== AIM ==
Reproduce the rows below word for word, without the pictures.

== GIVEN DATA ==

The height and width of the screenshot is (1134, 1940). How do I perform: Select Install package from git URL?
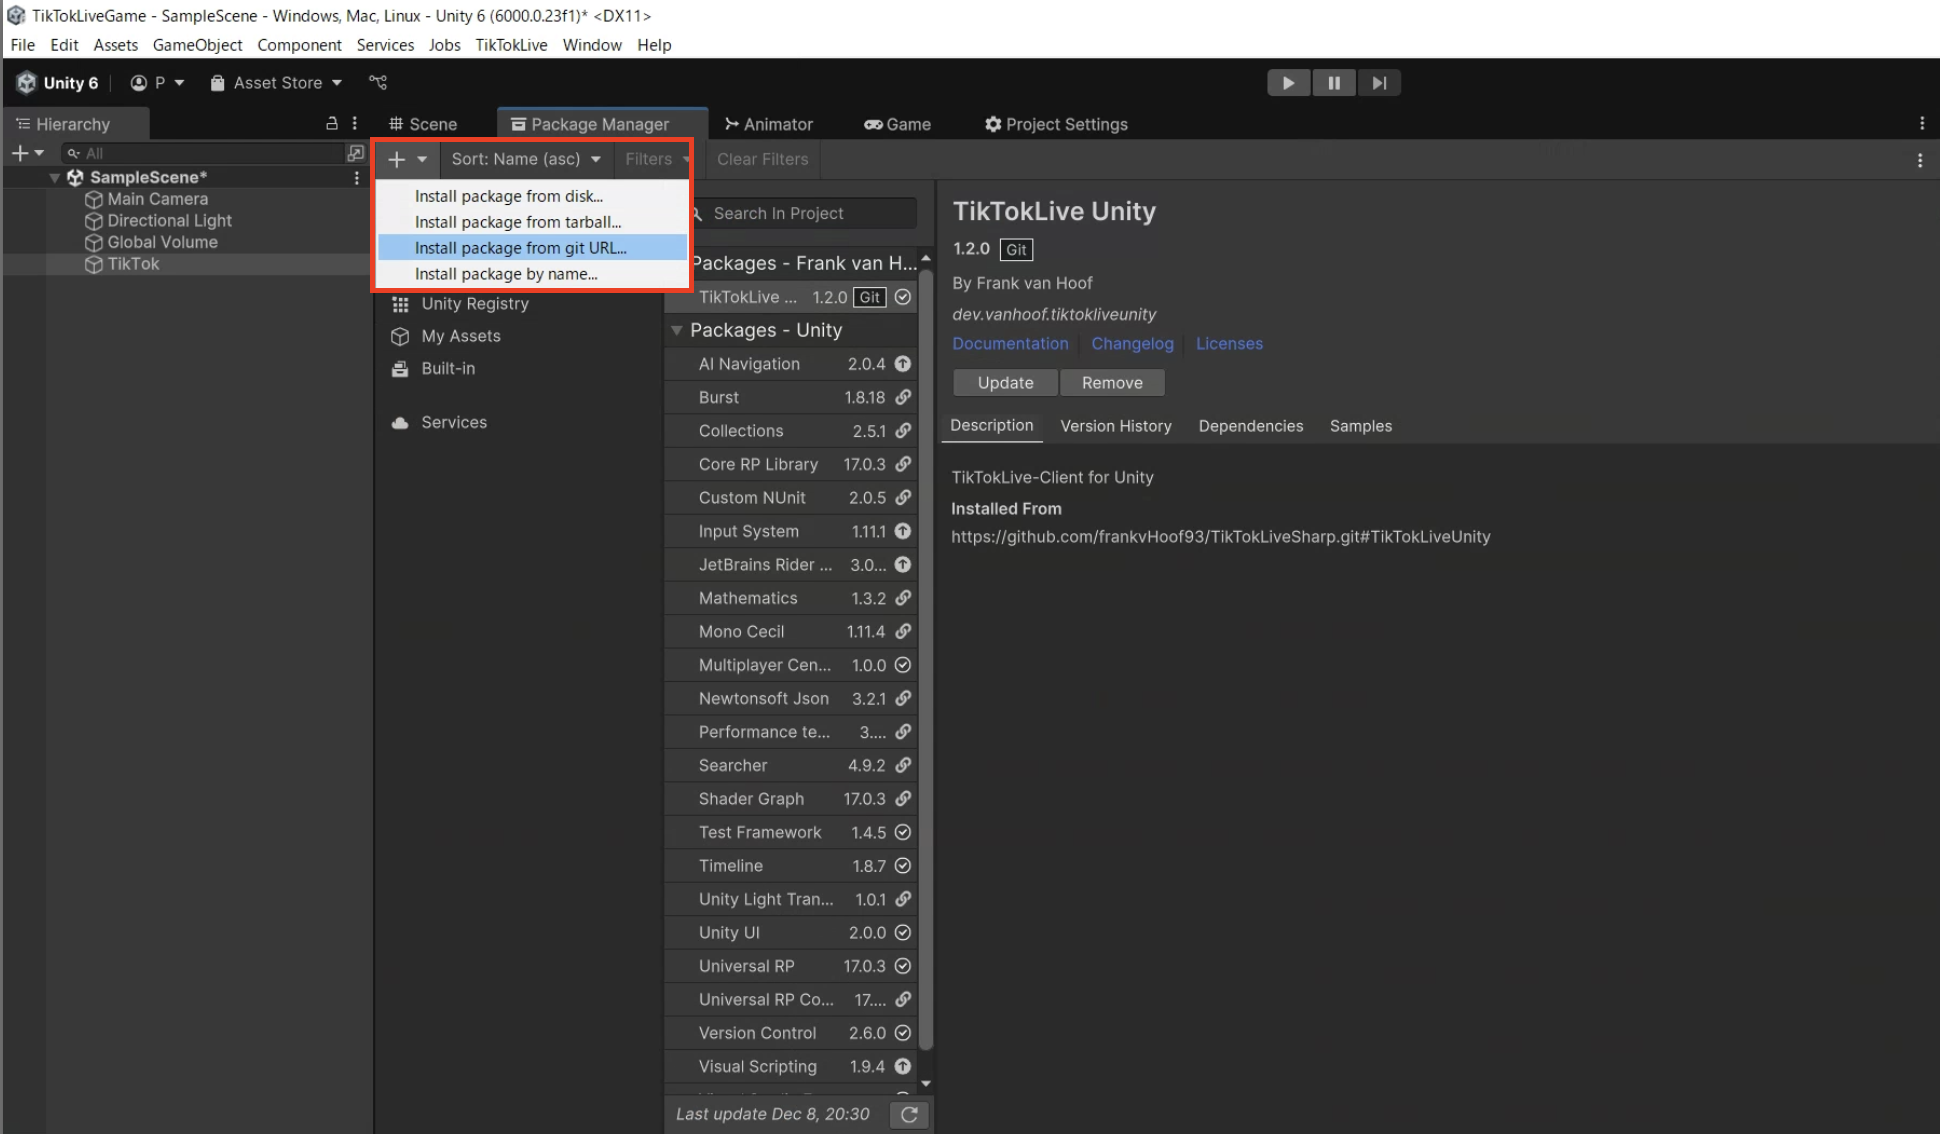tap(520, 248)
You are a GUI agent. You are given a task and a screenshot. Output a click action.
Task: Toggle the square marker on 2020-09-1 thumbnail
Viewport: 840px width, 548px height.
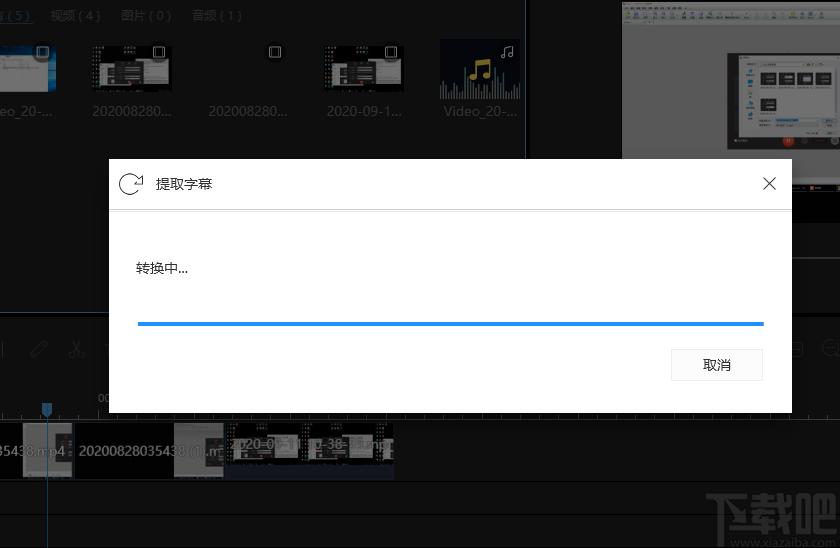tap(391, 52)
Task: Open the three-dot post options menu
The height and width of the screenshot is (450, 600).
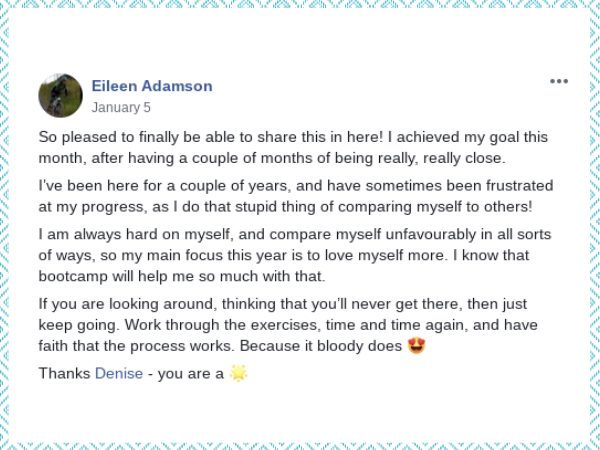Action: 559,81
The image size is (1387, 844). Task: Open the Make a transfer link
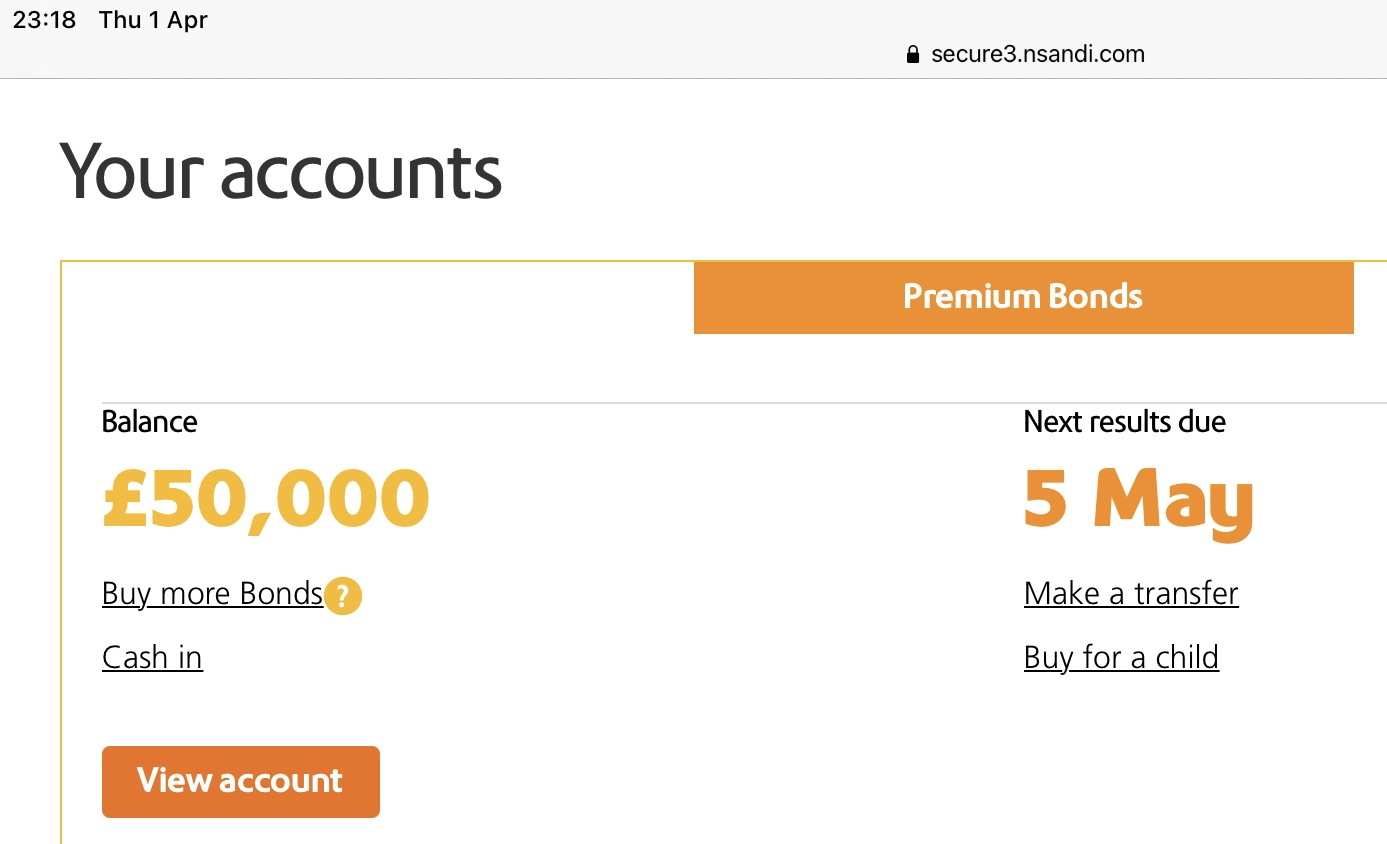point(1131,594)
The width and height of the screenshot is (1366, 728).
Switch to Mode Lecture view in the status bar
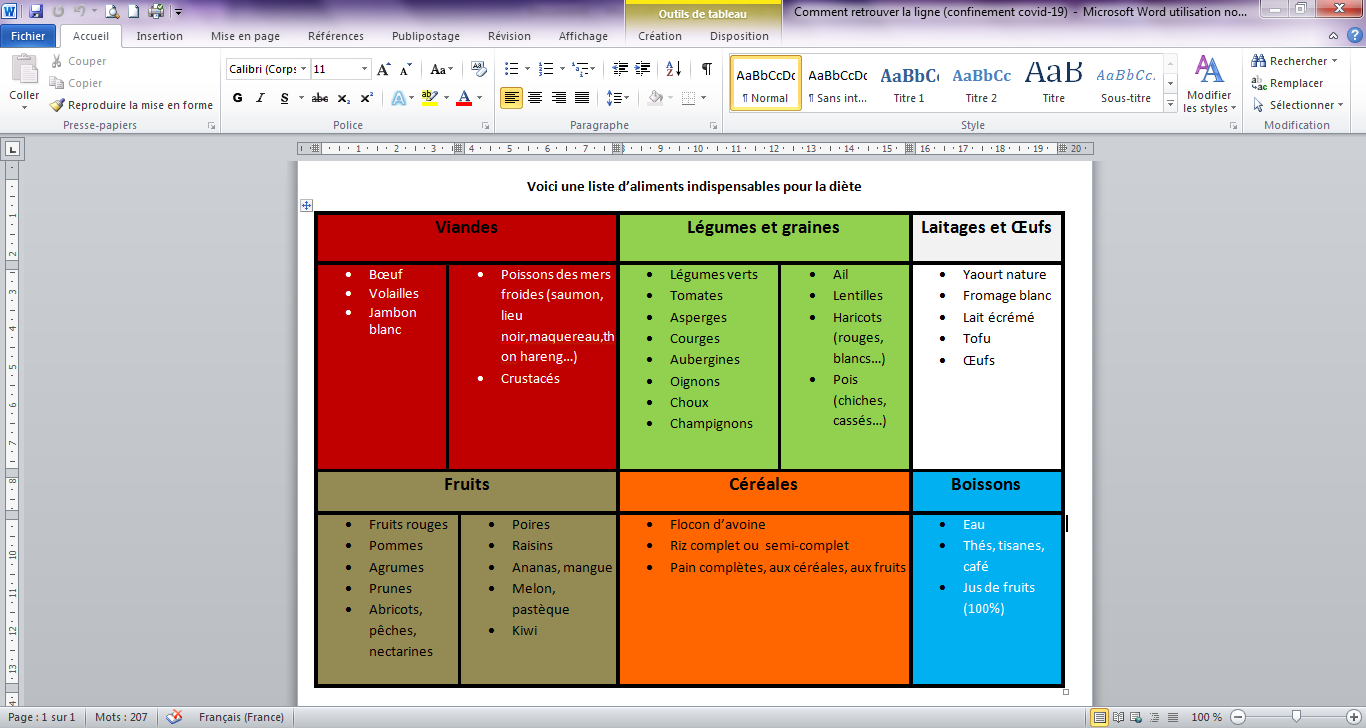(1119, 716)
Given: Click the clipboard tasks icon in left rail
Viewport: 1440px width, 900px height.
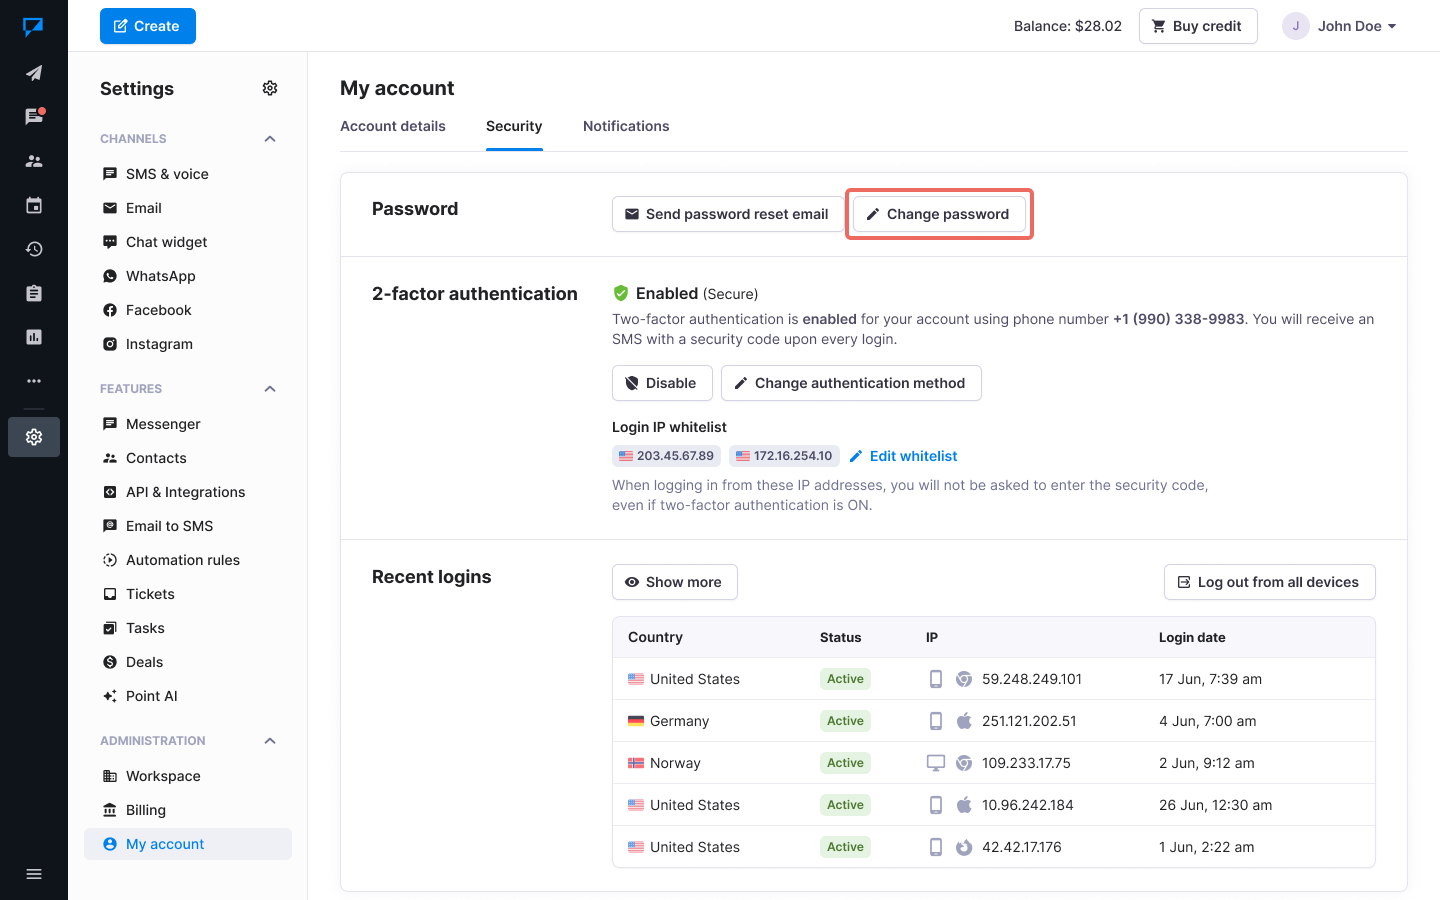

== RESPONSE ==
The height and width of the screenshot is (1134, 1940). How do I perform: Select Install package from git URL?
tap(520, 248)
You are a GUI agent. You are given a task and a screenshot. Output a click action.
Task: Toggle the square marker on 2020-09-1 thumbnail
Viewport: 840px width, 548px height.
tap(391, 52)
Task: Open the three-dot post options menu
The height and width of the screenshot is (450, 600).
Action: 559,81
The image size is (1387, 844). Task: Open the Make a transfer link
point(1131,594)
The width and height of the screenshot is (1366, 728).
Switch to Mode Lecture view in the status bar
(1119, 716)
Given: Click the clipboard tasks icon in left rail
Viewport: 1440px width, 900px height.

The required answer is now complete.